Given records: Begin
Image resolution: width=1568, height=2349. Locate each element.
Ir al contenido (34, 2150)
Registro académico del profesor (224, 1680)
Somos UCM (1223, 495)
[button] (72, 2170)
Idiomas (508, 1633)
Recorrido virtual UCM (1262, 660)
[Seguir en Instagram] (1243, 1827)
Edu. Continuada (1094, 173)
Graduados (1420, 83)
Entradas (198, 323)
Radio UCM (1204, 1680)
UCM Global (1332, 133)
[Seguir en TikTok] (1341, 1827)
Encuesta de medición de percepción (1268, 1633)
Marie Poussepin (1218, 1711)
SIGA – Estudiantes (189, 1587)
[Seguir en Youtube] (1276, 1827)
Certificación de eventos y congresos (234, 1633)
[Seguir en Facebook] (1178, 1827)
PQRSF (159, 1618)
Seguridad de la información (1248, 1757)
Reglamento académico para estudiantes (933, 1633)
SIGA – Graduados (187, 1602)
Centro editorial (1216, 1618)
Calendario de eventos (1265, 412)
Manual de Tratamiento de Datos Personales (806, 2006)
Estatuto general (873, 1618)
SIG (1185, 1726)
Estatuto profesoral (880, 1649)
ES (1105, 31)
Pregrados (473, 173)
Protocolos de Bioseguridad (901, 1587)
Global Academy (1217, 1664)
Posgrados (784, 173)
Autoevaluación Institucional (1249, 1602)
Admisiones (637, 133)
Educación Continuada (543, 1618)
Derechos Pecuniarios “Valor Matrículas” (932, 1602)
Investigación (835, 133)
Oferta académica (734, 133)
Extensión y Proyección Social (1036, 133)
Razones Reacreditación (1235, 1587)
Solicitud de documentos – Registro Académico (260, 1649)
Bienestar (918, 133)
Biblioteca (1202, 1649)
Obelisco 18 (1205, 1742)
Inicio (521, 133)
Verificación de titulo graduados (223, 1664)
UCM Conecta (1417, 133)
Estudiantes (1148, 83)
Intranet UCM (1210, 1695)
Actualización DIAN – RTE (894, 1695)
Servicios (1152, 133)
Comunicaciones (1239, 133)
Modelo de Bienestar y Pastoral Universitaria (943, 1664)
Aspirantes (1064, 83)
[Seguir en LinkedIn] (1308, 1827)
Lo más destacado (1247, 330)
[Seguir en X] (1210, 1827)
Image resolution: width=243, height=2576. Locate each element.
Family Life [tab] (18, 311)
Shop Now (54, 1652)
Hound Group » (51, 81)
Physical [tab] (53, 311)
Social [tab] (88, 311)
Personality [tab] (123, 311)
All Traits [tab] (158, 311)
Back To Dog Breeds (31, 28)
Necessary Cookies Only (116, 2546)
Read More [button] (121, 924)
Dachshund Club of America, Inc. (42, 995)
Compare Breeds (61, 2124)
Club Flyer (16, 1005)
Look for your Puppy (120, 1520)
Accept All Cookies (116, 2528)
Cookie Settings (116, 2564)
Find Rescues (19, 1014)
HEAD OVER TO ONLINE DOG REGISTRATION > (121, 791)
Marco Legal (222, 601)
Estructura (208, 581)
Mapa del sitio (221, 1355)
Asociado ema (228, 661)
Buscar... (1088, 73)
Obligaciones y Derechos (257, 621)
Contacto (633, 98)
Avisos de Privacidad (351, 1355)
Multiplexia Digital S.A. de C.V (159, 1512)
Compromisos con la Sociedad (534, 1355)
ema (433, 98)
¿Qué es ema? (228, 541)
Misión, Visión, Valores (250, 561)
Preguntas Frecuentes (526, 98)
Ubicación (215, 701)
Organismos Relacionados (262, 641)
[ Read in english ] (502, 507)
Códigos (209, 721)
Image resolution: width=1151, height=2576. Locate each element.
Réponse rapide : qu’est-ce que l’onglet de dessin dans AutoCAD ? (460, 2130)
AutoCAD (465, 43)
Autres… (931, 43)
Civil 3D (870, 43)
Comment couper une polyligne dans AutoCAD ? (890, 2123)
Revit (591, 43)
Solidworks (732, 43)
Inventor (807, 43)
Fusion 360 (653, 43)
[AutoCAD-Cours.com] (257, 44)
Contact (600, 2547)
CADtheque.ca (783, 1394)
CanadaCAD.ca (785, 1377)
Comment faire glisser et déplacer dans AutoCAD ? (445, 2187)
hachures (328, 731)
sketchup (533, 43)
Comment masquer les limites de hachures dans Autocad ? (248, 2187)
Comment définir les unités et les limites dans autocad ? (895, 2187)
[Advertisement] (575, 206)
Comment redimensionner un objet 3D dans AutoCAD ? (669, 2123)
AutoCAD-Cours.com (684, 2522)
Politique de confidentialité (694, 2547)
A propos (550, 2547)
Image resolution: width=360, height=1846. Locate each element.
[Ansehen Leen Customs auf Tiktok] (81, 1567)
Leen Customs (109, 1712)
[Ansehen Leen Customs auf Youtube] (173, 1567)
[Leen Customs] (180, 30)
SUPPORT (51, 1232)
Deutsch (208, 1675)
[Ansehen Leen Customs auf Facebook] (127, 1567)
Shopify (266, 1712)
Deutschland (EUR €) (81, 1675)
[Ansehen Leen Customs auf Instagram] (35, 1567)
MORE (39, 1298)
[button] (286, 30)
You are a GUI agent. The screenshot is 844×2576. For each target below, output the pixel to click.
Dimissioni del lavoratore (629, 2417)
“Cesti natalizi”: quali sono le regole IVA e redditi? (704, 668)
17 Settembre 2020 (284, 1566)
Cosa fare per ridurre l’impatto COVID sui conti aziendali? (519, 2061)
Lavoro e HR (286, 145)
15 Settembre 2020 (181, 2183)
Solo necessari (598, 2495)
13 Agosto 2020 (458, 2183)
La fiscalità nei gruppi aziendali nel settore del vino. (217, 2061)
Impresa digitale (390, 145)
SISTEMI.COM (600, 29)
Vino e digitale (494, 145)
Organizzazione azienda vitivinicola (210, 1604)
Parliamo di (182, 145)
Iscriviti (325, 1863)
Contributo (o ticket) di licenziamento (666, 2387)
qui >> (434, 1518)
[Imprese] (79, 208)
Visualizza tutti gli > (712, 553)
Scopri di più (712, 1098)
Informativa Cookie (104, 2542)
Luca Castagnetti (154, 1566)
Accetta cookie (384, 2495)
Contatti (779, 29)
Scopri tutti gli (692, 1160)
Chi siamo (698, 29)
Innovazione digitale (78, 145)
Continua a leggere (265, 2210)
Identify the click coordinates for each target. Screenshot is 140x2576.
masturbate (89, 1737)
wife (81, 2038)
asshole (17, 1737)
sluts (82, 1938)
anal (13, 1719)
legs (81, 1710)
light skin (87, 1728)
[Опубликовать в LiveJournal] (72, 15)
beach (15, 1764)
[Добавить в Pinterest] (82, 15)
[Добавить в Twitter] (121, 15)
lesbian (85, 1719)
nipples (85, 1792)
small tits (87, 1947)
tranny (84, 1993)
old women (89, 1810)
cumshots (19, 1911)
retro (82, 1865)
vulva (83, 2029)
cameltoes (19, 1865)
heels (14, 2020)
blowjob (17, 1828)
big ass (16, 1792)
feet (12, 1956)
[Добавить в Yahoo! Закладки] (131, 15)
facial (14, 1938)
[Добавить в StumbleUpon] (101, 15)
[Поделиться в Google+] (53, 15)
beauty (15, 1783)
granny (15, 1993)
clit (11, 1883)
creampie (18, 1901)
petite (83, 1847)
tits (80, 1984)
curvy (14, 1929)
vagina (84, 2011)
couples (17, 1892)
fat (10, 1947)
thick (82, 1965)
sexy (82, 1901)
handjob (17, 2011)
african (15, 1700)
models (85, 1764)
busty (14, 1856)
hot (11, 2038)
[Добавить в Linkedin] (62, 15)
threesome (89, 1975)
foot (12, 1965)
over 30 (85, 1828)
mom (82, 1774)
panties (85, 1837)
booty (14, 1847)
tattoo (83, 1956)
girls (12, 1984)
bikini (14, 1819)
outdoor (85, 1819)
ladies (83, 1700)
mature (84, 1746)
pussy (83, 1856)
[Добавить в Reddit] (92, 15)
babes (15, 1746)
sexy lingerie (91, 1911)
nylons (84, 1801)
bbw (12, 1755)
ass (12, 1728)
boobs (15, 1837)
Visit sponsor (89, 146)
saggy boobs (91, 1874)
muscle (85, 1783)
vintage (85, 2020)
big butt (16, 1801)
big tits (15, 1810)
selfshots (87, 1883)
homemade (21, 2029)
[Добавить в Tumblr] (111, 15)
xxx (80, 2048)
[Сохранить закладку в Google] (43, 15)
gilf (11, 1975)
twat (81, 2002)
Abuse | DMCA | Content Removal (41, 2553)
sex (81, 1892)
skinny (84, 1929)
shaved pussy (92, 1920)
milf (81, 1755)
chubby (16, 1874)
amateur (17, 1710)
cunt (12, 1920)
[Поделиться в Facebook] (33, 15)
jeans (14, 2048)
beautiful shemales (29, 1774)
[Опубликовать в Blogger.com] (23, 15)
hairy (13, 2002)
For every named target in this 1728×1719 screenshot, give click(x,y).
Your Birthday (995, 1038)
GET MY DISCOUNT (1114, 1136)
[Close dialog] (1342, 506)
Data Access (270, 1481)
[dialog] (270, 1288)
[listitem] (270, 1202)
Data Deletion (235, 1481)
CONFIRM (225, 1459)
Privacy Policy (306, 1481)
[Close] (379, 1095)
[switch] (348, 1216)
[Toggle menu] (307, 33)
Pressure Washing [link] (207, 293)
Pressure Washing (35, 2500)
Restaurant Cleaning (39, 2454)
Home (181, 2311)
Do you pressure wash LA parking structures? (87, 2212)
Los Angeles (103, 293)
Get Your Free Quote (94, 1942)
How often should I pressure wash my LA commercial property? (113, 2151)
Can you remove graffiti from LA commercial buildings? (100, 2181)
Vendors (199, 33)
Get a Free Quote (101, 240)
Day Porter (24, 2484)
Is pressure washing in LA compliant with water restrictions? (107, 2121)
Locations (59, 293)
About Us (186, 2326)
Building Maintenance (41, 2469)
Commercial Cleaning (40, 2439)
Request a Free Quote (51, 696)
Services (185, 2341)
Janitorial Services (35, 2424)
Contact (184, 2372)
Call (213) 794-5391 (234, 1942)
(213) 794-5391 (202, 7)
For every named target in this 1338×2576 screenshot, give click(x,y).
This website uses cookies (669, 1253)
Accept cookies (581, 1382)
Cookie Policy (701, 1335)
Given records: End
Every line of the entries above that holds "tutti" should be copied out.

## Your response
Visualizza tutti gli > (712, 553)
Scopri tutti gli (692, 1160)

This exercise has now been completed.